Brubaker (1980, USA)

Brubaker

Why don’t we run prisons like this and save on salary costs? This is an extraordinary tale based on the real-life story of Tom Murton, who in 1967-68 exposed corruption and mass murder in the Tucker and Cummins State Prison Farms in Arkansas – and was promptly fired by a worried State Governor after the first three (of an estimated 200) bodies of prisoners murdered by the trustee prison guards were exhumed at Cummins.

In the film Henry Brubaker is the new prison warden who (unlike Murton) goes into his Wakefield prison farm undercover as a prisoner, before revealing his true position when the corruption and sadism start to become too awkward to ignore. His prison is essentially run by long-term trustees (ie prisoners), with a bit of administrative support from one or two paid workers thrown in. It’s a tough gig. The brutal prisoner-guards run their rackets, the prison’s governing board takes its slings, the farm and cheap prison labour make huge money for corrupt locals, and Brubaker takes them all on, alone.

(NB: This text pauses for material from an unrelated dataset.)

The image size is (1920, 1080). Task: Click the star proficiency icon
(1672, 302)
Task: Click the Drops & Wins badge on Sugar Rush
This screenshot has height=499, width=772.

It’s hard to get one’s head around a prison run by armed prisoners (but that bit was true, paid guards being too expensive, it seems), and just as hard to think of reformist criminologists being as debonair and good looking as Robert Redford. Murton (dark haired, daggy and bespectacled) was no doubt very flattered.

Brubaker #2 Brubaker #3

Posted on May 2nd, 2009 at 12:23 am. Updated on August 29th, 2019 at 8:43 pm.